The Hidden Costs of Manual Patient Matching: Why Ongoing Manual Review is Unsustainable

 

We often talk about data quality in terms of percentages. A “90% match rate” sounds successful. But when dealing with patient lives, percentages hide the dangerous reality of raw numbers. The gap between deterministic matching engines and a truly clean database creates a “Gray Zone” of unresolved records. The cost of this Gray Zone is immense, not just in operational dollars, but in time and patient safety risks. Let’s look at the math—and the consequences—of the status quo.


The 100,000 Record Reality Check

Consider a standard healthcare organization or HIE with a database of one million patient records. A typical deterministic MPI might successfully match 90%, leaving 10% of the records in the Gray Zone as “probable matches”.

 

That’s 100,000 records dumped onto the desks of your Data Stewards.

 

For illustration purposes, let’s say a human data steward can resolve about 60 records per day.

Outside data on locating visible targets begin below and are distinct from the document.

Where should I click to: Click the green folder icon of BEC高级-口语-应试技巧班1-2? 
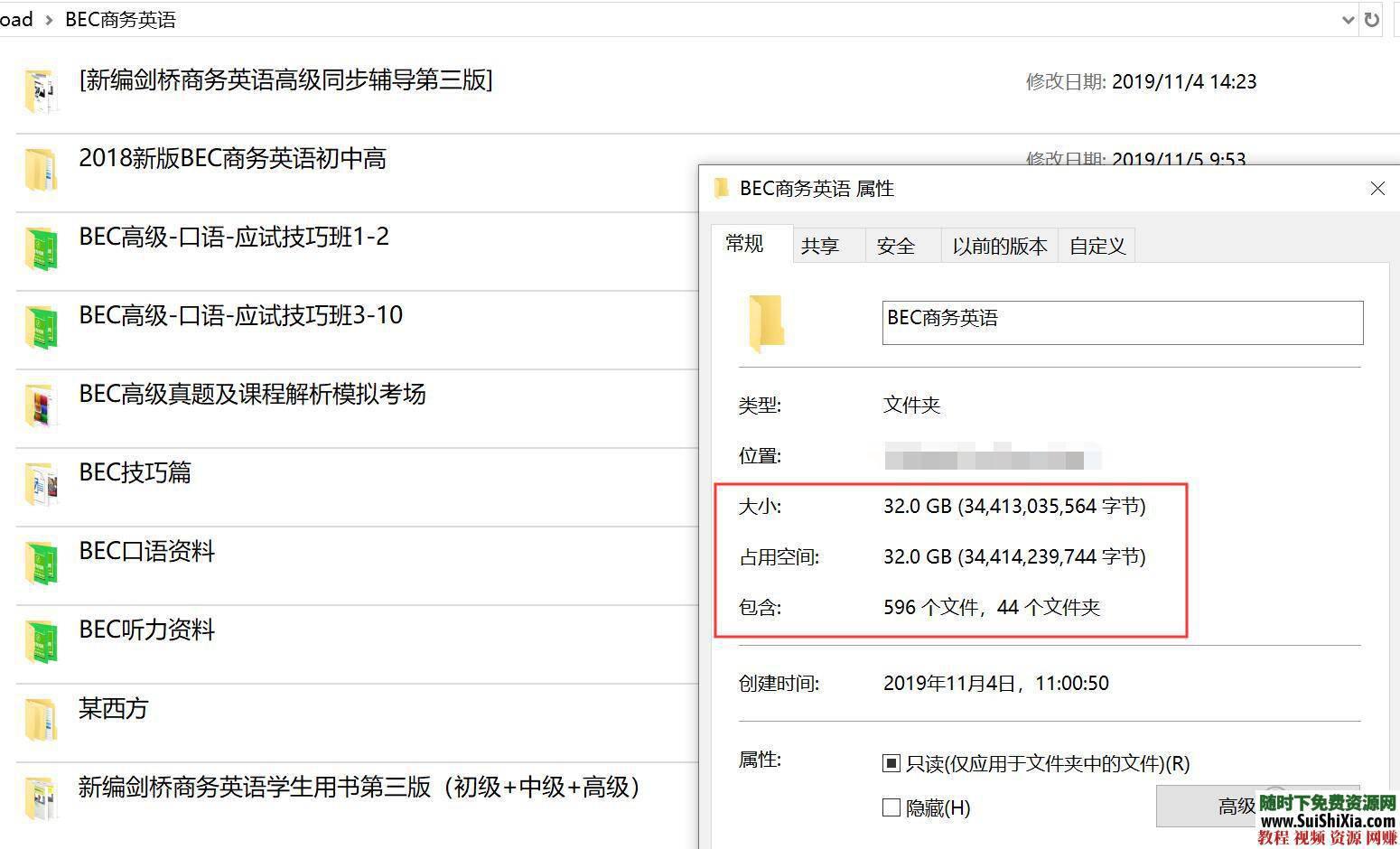[41, 248]
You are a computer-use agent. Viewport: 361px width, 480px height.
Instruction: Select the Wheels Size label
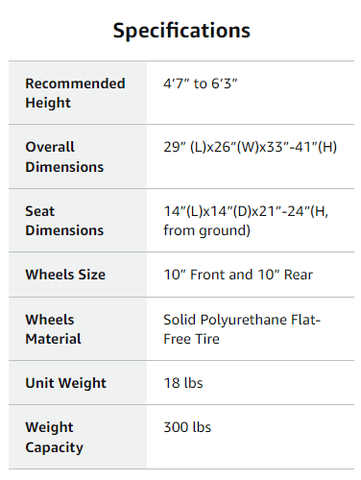[66, 275]
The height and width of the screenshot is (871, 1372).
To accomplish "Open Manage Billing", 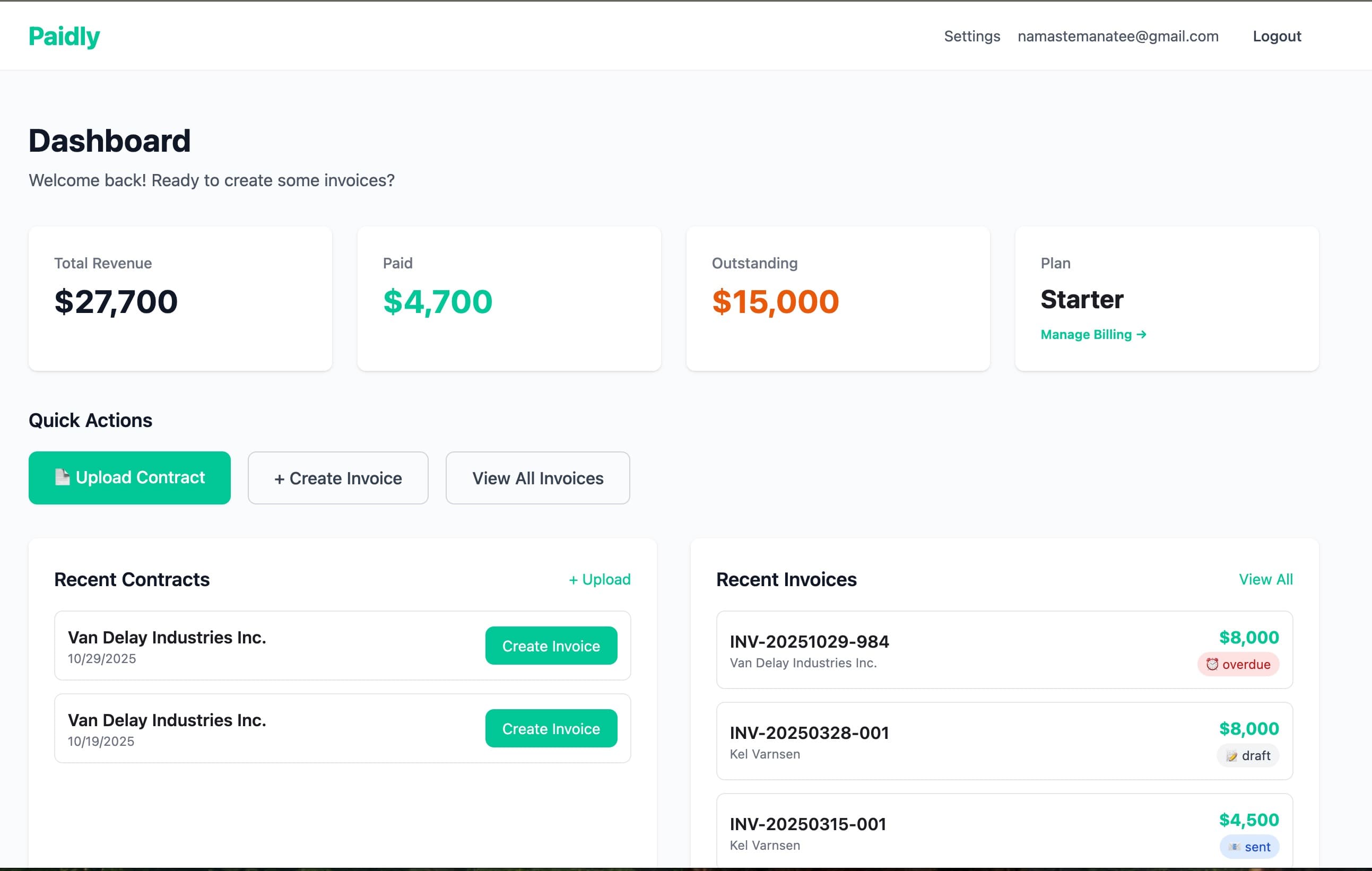I will (x=1092, y=334).
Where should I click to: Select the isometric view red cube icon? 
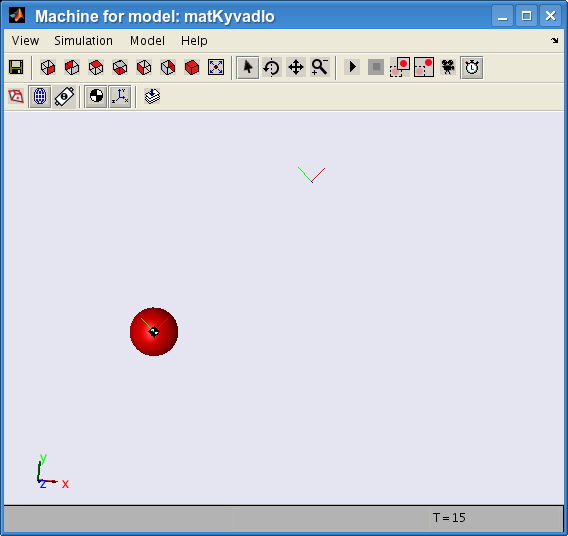192,67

Based on a standard 21-day working month, here is the reality of manual review for a typical team of eight stewards:

 

  • The Manual Way: To clear that 100,000-record backlog, a team of eight working full-time would take roughly 10 months.
  • The Automated Way: By using worklist automation to resolve 90% of those records instantly, that same team of eight could finish the remaining complex work in just one month.

The disparity between 10 months and one month isn’t just an operational inefficiency; it’s a massive financial drain on salary hours spent on solvable problems.


The Clinical Cost of “Waiting in Queue”

The most insidious cost of the manual backlog isn’t financial; it’s clinical. While those 100,000 records sit in the Gray Zone for months waiting for human review, they represent patients whose data is fragmented at the point of care. When a duplicate record exists, a clinician may not have a complete view of the patient’s history, allergies, or recent labs. The toll this takes on clinical decision-making is huge, and ultimately, the risk to patient safety is even bigger.


Closing the Gap

Hospitals and HIEs know that 90% accuracy isn’t good enough when patient safety is at risk. But throwing more humans at a computational problem is unsustainable.

Reducing a 10-month backlog to a one-month project isn’t just about efficiency. It’s about ensuring clinicians have accurate information faster, reducing risks, and allowing your data team to focus on high-value initiatives rather than drowning in busy work.